◆ ABOUT THIS EXERCISE ◆
Return the whole of the data exactly.

(Saved entries)

# # # # #

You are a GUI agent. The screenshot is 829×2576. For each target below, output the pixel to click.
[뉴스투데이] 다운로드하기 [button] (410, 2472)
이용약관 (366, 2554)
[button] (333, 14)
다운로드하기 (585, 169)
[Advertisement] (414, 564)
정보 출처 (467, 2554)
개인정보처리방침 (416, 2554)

# # # # #

◆ TASK OUTPUT ◆
You are a GUI agent. The screenshot is 829×2576. For each target below, output the pixel to click.
[뉴스투데이] 다운로드하기 [button] (410, 2472)
이용약관 (366, 2554)
[button] (333, 14)
다운로드하기 (585, 169)
[Advertisement] (414, 564)
정보 출처 (467, 2554)
개인정보처리방침 (416, 2554)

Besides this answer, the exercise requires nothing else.